Task description: Update the entries starting at the line that contains "Describe the element" and ending at the end of the entries, replacing "screenshot" with "screen capture" and leaving everything else unchanged. Leave the pictures out of your answer.

Entries from a pointing dataset:

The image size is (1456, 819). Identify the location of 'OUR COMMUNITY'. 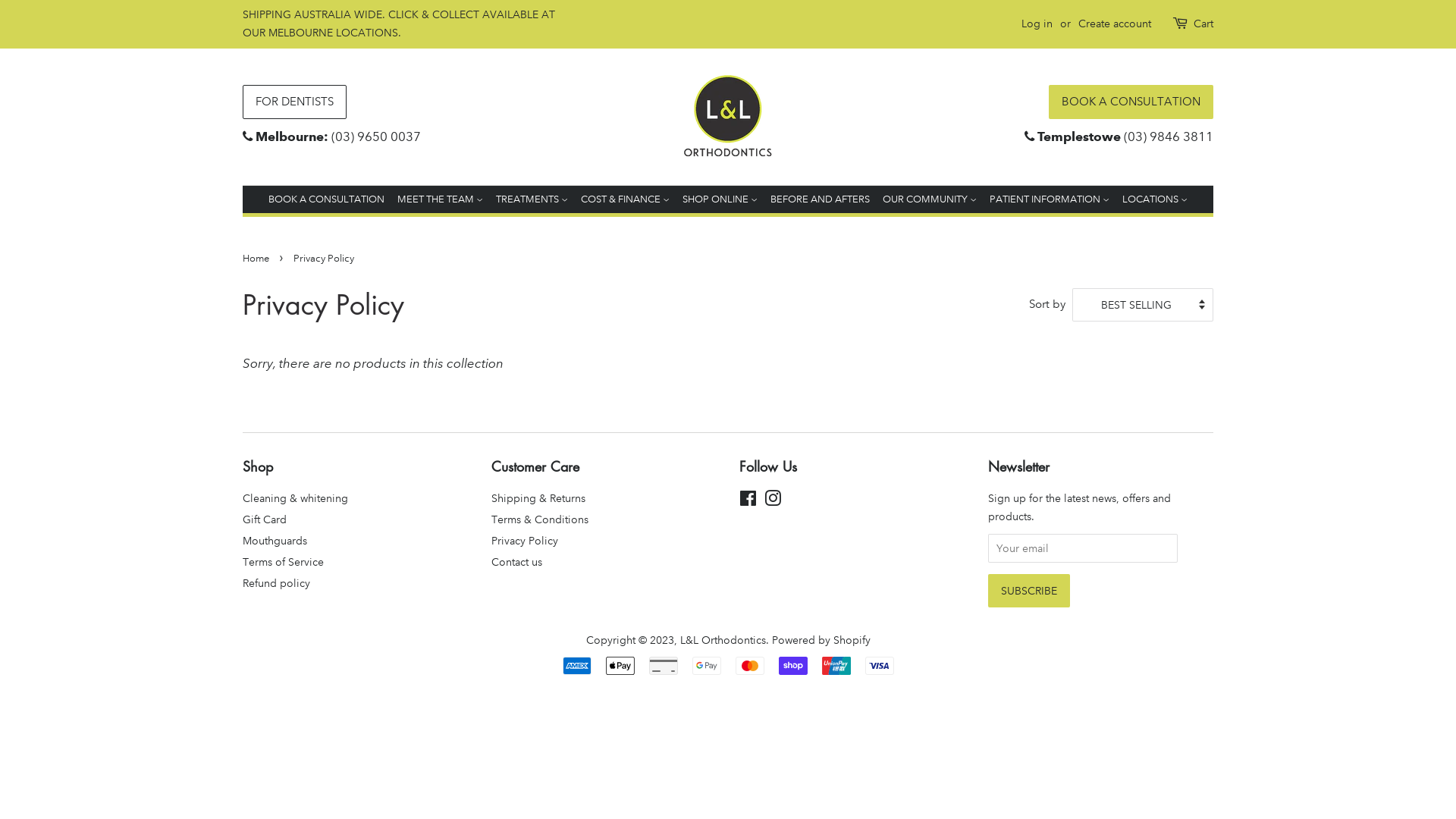
(928, 199).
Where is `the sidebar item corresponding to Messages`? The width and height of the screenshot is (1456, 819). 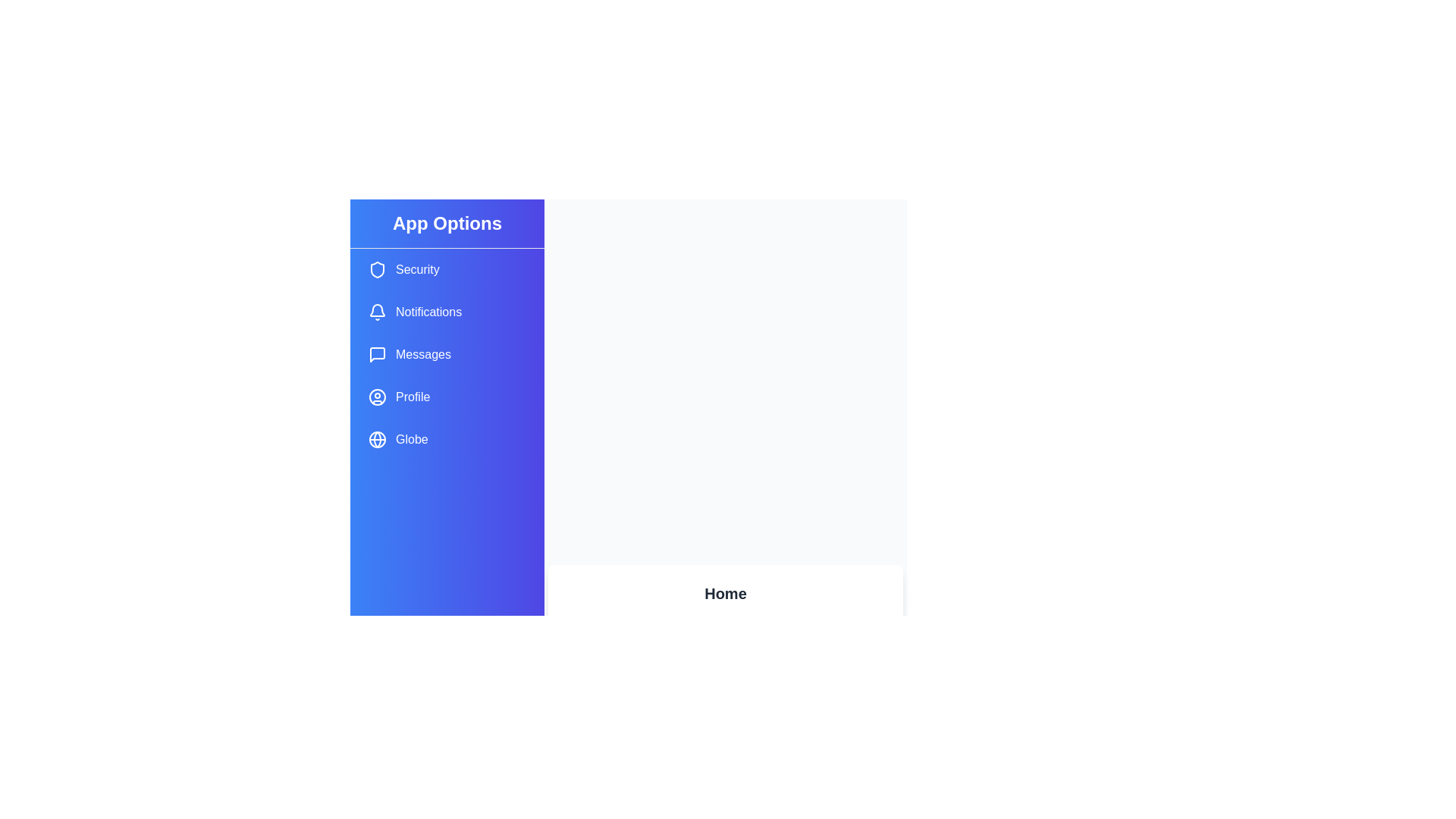 the sidebar item corresponding to Messages is located at coordinates (447, 354).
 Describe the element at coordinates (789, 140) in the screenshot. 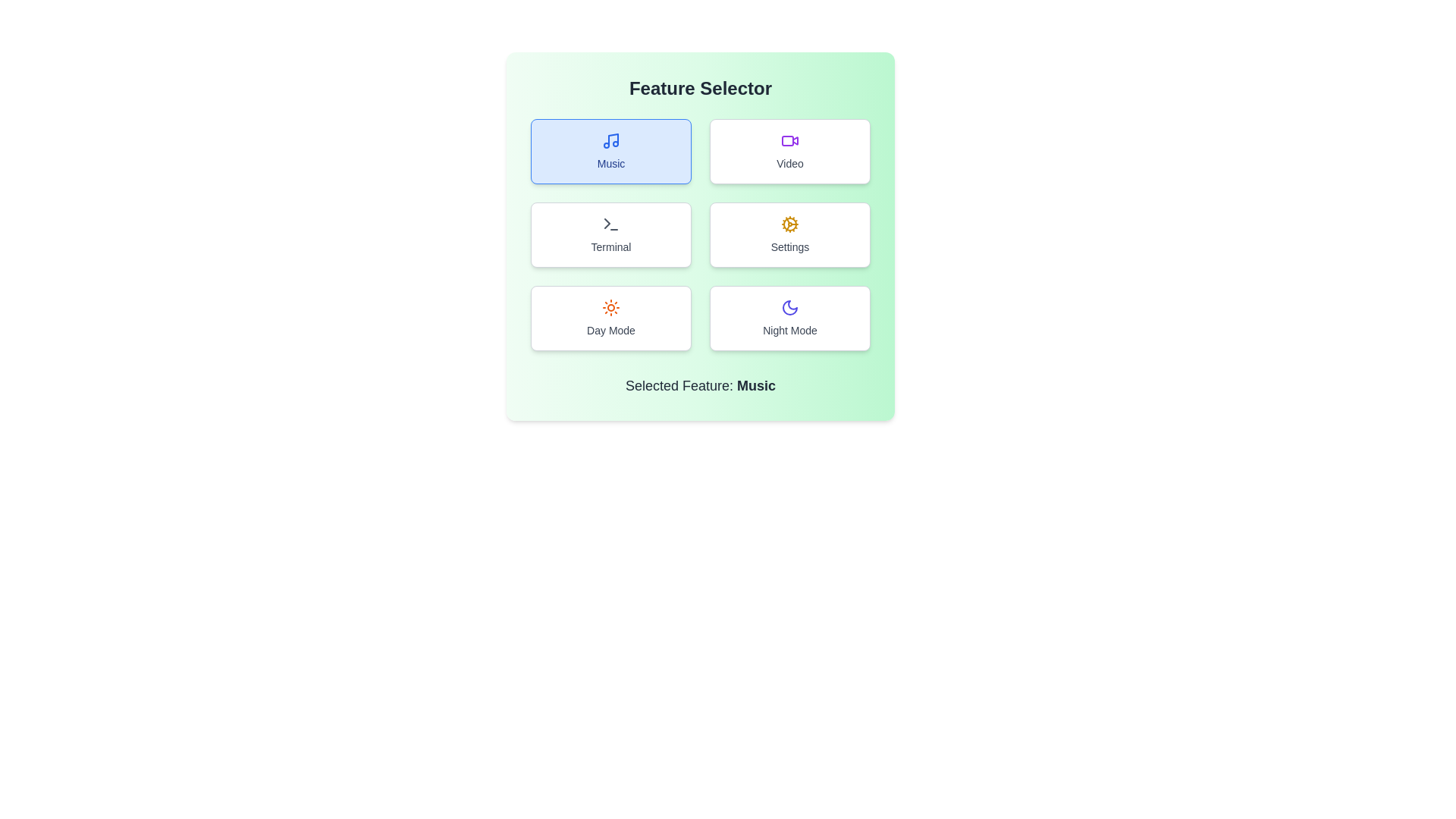

I see `the 'Video' icon located in the second clickable card of the grid layout within the 'Feature Selector' section` at that location.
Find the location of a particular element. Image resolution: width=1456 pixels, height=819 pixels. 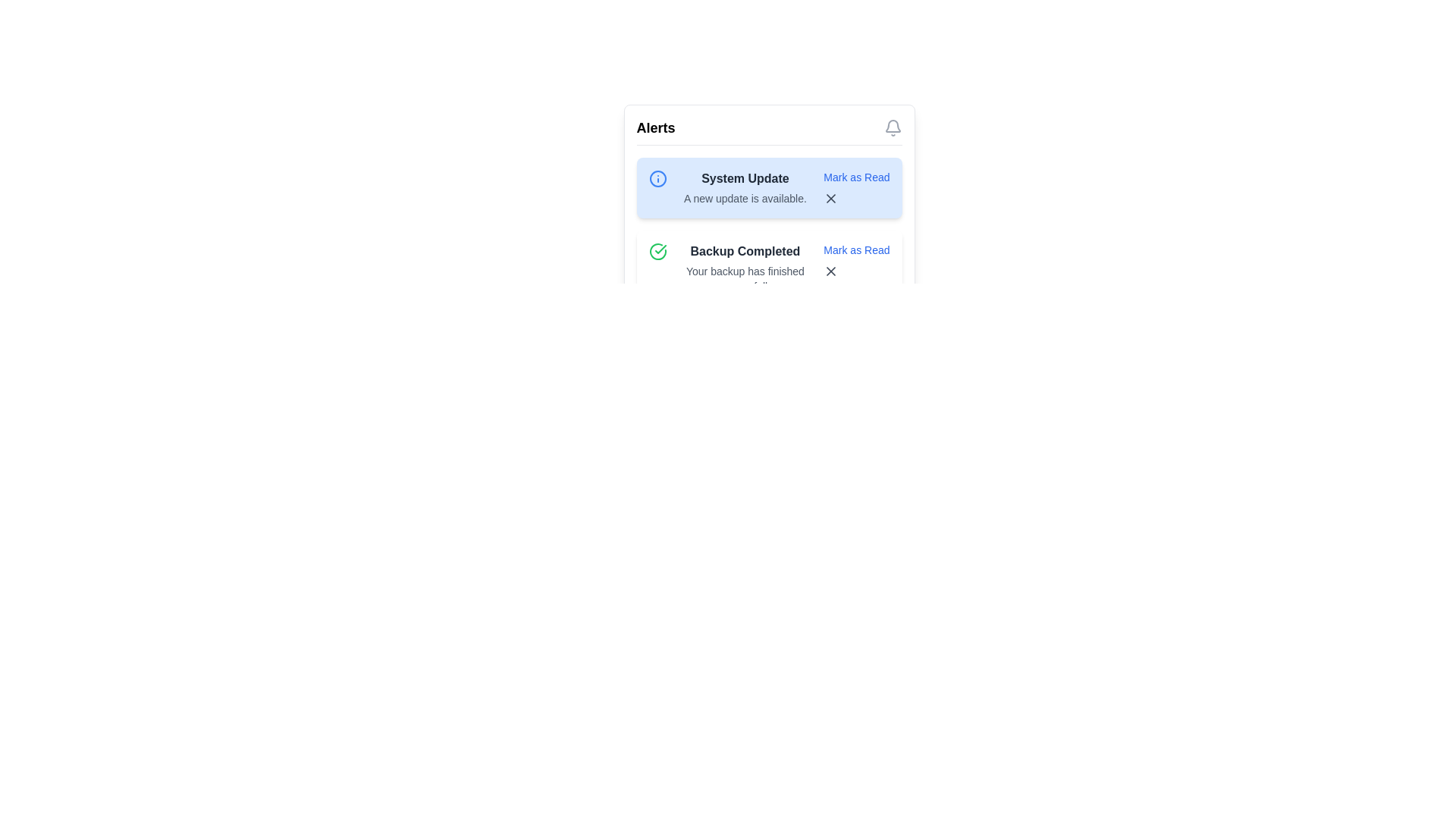

the circular information icon with a blue outline located in the 'Alerts' section, adjacent to the 'System Update' text is located at coordinates (657, 177).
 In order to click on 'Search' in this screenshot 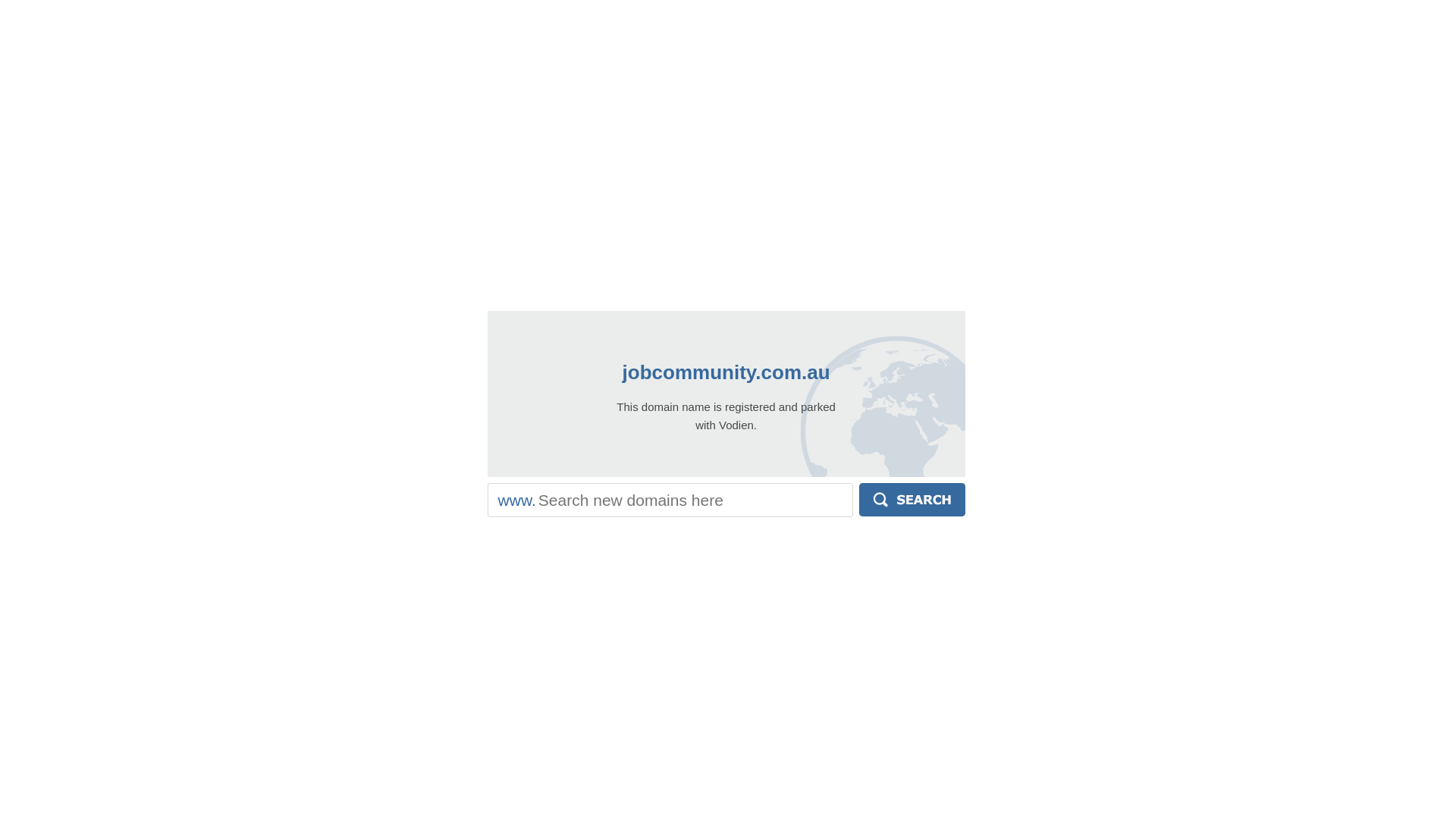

Exercise answer:
 Describe the element at coordinates (789, 140) in the screen capture. 

I see `the 'Video' icon located in the second clickable card of the grid layout within the 'Feature Selector' section` at that location.
Find the location of a particular element. Image resolution: width=1456 pixels, height=819 pixels. 

the circular information icon with a blue outline located in the 'Alerts' section, adjacent to the 'System Update' text is located at coordinates (657, 177).
 In order to click on 'Search' in this screen capture 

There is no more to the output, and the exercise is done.